[Stored records]

* * *

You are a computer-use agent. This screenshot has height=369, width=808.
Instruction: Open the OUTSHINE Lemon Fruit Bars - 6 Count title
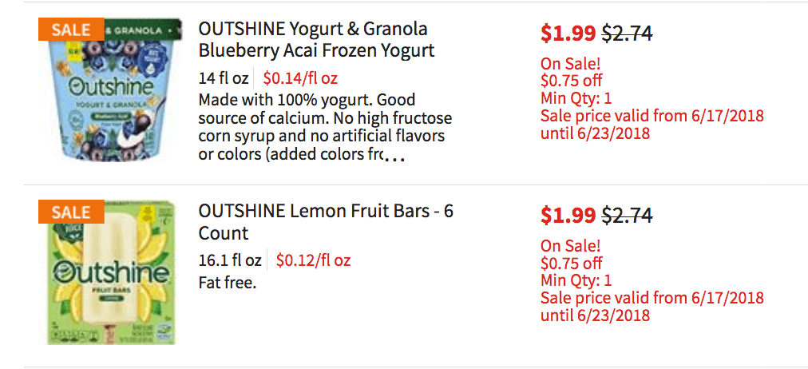[x=326, y=222]
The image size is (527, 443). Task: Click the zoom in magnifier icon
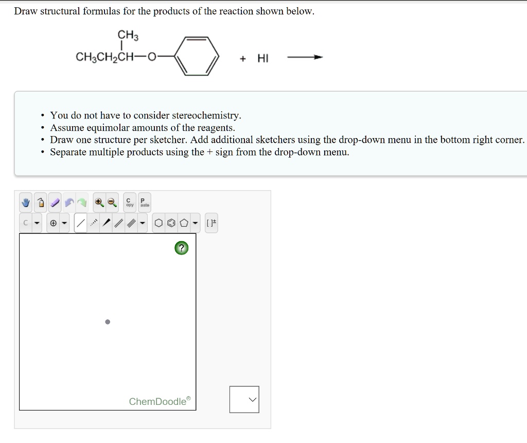(x=99, y=202)
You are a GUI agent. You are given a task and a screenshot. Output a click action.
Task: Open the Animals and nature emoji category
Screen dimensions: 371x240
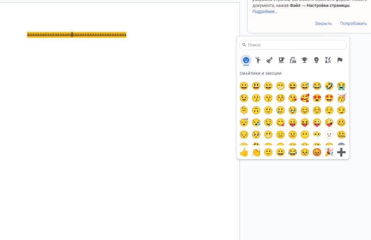(x=269, y=60)
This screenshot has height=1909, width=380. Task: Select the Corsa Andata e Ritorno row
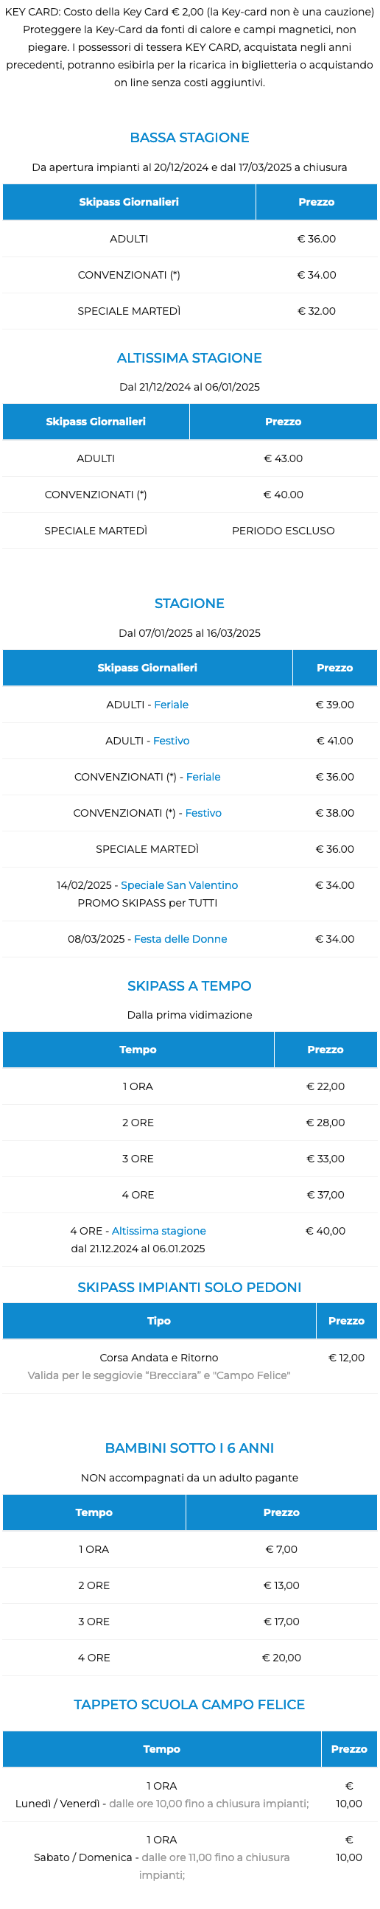pyautogui.click(x=190, y=1367)
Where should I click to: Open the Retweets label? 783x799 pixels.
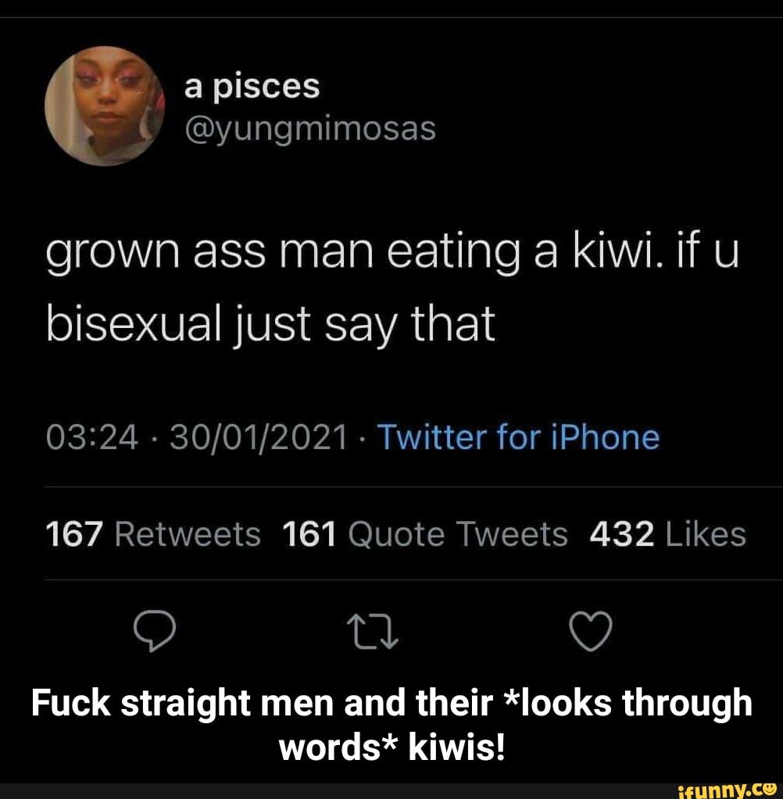tap(188, 535)
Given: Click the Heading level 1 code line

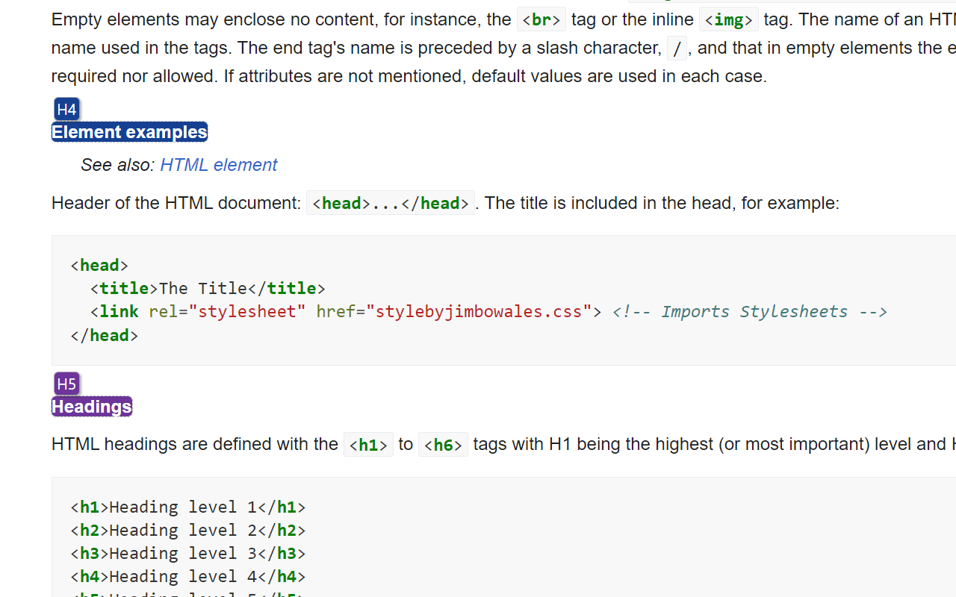Looking at the screenshot, I should (x=187, y=507).
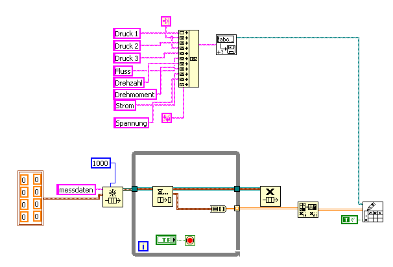Screen dimensions: 393x267
Task: Click the 2D array constant of zeros
Action: [30, 198]
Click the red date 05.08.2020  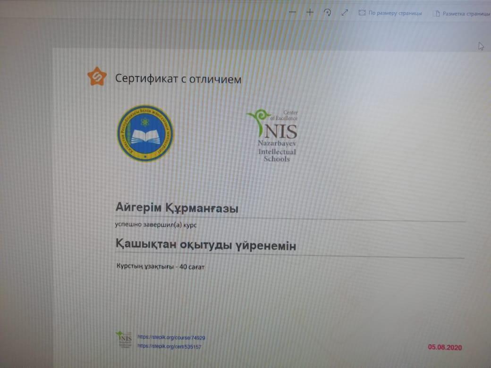445,347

* * *

* **Problem details**: Please find the lines in the data that contain the word "agent" and copy them.

* **Solution for this task**:
You are a computer-use agent. This screenshot has height=369, width=808.
You are a GUI agent. You are given a task and a screenshot. Output a click action.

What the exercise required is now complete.